MP Alex Atamanenko can’t get behind a budget that has nine times more cuts than job creation tactics.

MP Alex Atamanenko can’t get behind a budget that has nine times more cuts than job creation tactics, he said Thursday after the Conservative government introduced the 2012 federal budget in the House of Commons.

The budget puts some 19,200 pubic servants out of work with an estimated 12,000 of those cut and the remaining positions eliminated through attrition.

“It seems the government’s only job creation strategy is to facilitate super tankers and dirty oil pipelines over our most pristine land and waterways while gutting environmental assessments,” he said, referring to the government’s plans for sweeping legislative and regulatory changes to environmental assessments and over $100 million in funding to expedite resource extraction.

Job stability wasn’t the only concern he had for his Southern Interior riding.

The New Democrat says the government’s plan to raise the eligible age for Old Age Security from 65 to 67 will force seniors to work two years extra while denying jobs for younger workers, all while making low-income seniors in B.C. live two more years on degrading rates of social assistance.

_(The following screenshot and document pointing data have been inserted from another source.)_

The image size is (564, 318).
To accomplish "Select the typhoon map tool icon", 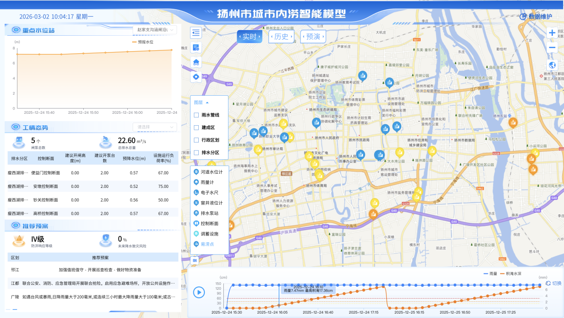I will (196, 77).
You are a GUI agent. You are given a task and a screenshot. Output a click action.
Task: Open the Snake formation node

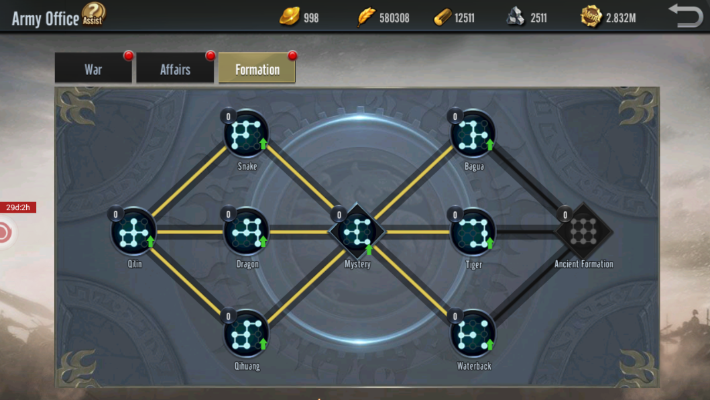246,134
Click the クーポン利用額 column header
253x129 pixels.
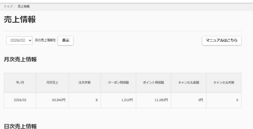pos(118,83)
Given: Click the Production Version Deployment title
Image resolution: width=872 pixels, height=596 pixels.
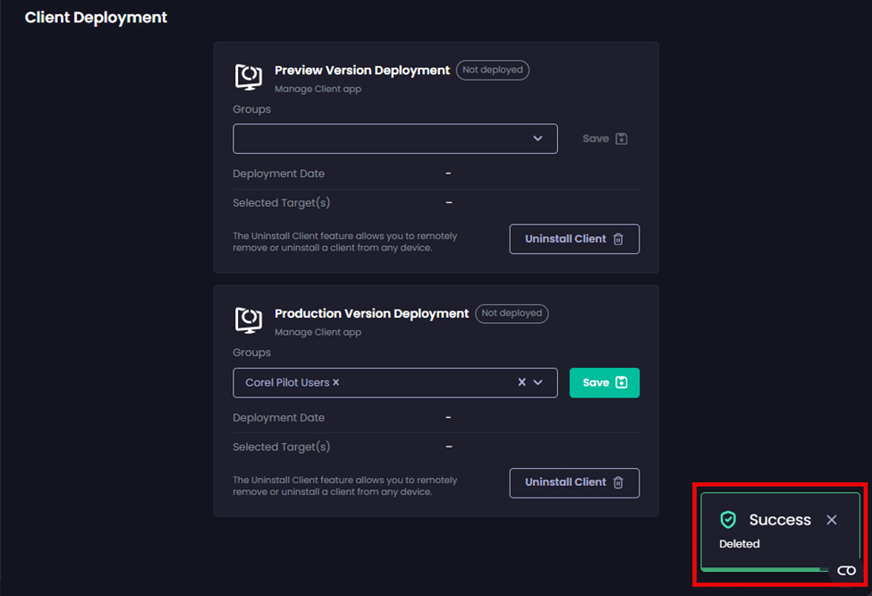Looking at the screenshot, I should [371, 313].
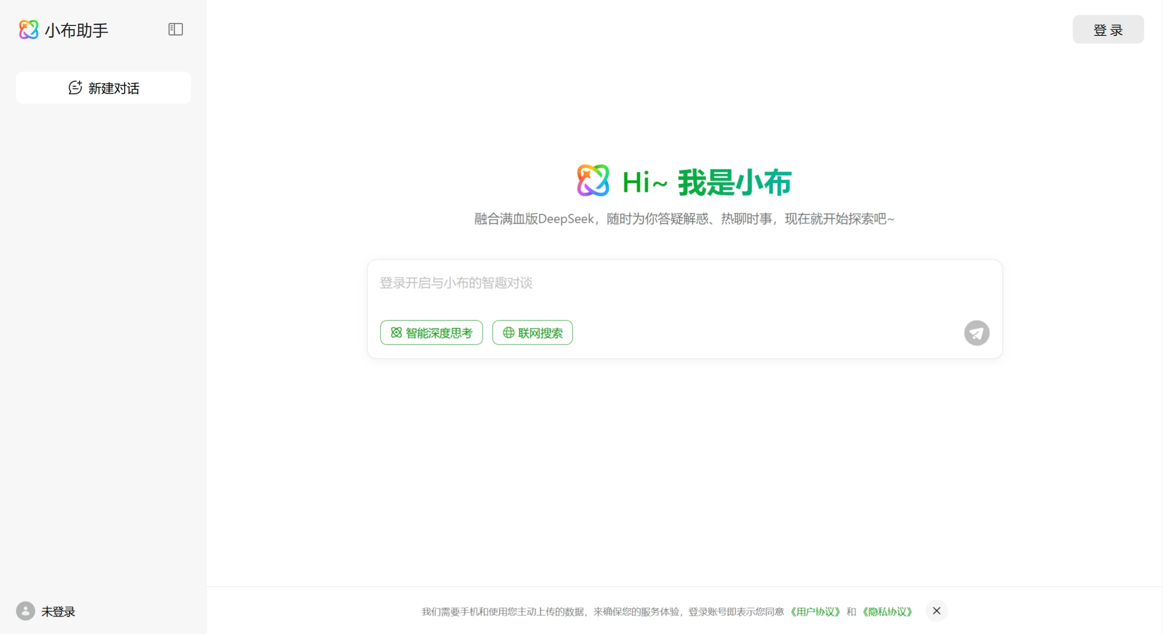Enable 智能深度思考 deep thinking mode
1163x634 pixels.
click(x=431, y=332)
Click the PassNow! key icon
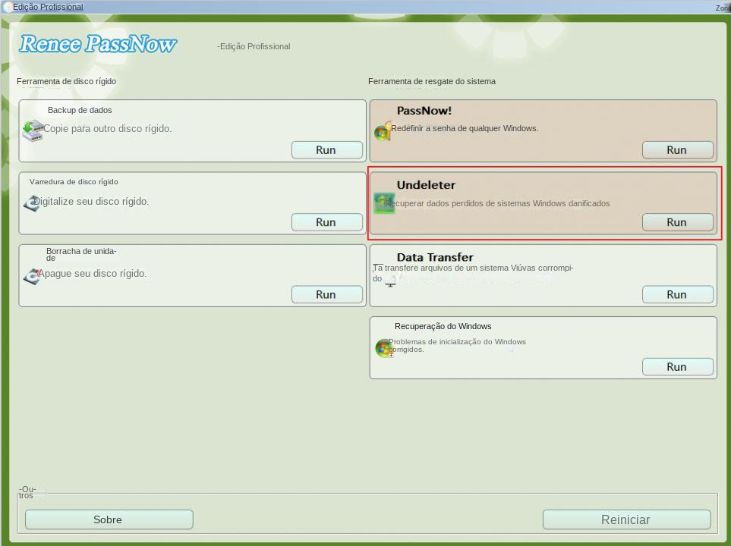The image size is (731, 546). (x=383, y=130)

He attributes the majority of the approximate $24 billion deficit, which is being whittled away through cuts, to the government’s corporate tax breaks in years past.

“I think we always have to keep reminding folks about that,” he said. “They’re saying they’re scrambling for money – cutting back here and there, people are being laid off, 12,000 people will lose there jobs and have to go on unemployment insurance or scramble to try and find work somewhere – and yet we’ll have given $220 billion out of our budget to corporations who really don’t need the money. If you look at it like that, it doesn’t make any sense.”

The budget also shortchanges the provinces by $31 billion, he said, with unilateral changes to the funding formula for federal health transfers, opening the door wide to privatization and two-tier health care.

“These are massive cuts and the provinces cannot afford it,” said Atamanenko  “It is shameful that this government will balance the books on the backs of seniors who want to retire in dignity and make it a certainty that more families are left without a family doctor.”

He said a shop local campaign by most small communities will suffer now that the government will allow cross-border shoppers to bring back $200 worth of goods free of duty or taxes, an increase from just $50, and $800 for those who’ve been gone for more than 48 hours as of June 1.

“That could really hurt our communities,” he said. “Our businesses in our border communities are already struggling with people heading across the line.”

Atamanenko is hopeful that the Southern Interior will see some of the $105 million over two years to support forestry innovation and market development.